-- WORK TO COMPLETE --
When you reach the line containing "The height and width of the screenshot is (868, 1107)." in the entries below, repeat it and each line after it exactly until the entries end.

-- EXERCISE DATA --

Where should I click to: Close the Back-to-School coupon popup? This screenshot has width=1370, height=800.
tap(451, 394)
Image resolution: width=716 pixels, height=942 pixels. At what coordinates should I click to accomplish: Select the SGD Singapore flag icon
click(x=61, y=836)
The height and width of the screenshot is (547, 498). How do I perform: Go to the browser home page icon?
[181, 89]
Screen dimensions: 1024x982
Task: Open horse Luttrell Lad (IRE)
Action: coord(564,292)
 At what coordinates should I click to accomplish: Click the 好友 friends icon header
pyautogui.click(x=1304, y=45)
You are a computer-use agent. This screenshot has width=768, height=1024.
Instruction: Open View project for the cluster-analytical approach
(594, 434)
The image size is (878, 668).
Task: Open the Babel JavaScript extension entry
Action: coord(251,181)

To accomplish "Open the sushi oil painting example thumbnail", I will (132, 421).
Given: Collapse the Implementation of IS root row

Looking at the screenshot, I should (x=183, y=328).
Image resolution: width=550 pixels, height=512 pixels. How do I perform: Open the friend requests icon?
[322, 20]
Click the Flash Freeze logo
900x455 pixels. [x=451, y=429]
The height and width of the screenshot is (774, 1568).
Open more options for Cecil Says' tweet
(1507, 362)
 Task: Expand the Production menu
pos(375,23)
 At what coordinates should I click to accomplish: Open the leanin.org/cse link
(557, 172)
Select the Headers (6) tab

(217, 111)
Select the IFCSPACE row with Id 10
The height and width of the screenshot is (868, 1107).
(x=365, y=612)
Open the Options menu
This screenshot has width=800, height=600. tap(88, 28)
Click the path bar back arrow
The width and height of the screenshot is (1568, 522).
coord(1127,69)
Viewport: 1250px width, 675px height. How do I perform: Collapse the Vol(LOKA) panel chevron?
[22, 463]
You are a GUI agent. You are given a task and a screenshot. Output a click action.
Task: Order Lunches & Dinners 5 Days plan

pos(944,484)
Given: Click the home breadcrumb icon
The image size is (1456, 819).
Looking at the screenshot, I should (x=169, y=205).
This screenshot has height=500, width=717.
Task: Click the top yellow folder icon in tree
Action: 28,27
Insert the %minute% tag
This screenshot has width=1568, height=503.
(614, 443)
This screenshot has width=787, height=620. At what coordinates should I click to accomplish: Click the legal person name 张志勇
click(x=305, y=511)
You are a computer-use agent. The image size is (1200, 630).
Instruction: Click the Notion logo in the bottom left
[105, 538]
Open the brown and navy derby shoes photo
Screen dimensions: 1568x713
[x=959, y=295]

-- RESULT --
The height and width of the screenshot is (868, 1107).
(x=365, y=612)
Open the Options menu
This screenshot has width=800, height=600. tap(88, 28)
Click the path bar back arrow
The width and height of the screenshot is (1568, 522).
coord(1127,69)
Viewport: 1250px width, 675px height. How do I perform: Collapse the Vol(LOKA) panel chevron?
[22, 463]
You are a GUI agent. You are given a task and a screenshot. Output a click action.
Task: Order Lunches & Dinners 5 Days plan

pos(944,484)
Given: Click the home breadcrumb icon
The image size is (1456, 819).
Looking at the screenshot, I should (x=169, y=205).
This screenshot has height=500, width=717.
Task: Click the top yellow folder icon in tree
Action: 28,27
Insert the %minute% tag
This screenshot has width=1568, height=503.
(614, 443)
This screenshot has width=787, height=620. At what coordinates should I click to accomplish: Click the legal person name 张志勇
click(x=305, y=511)
You are a computer-use agent. The image size is (1200, 630).
Instruction: Click the Notion logo in the bottom left
[105, 538]
Open the brown and navy derby shoes photo
Screen dimensions: 1568x713
[x=959, y=295]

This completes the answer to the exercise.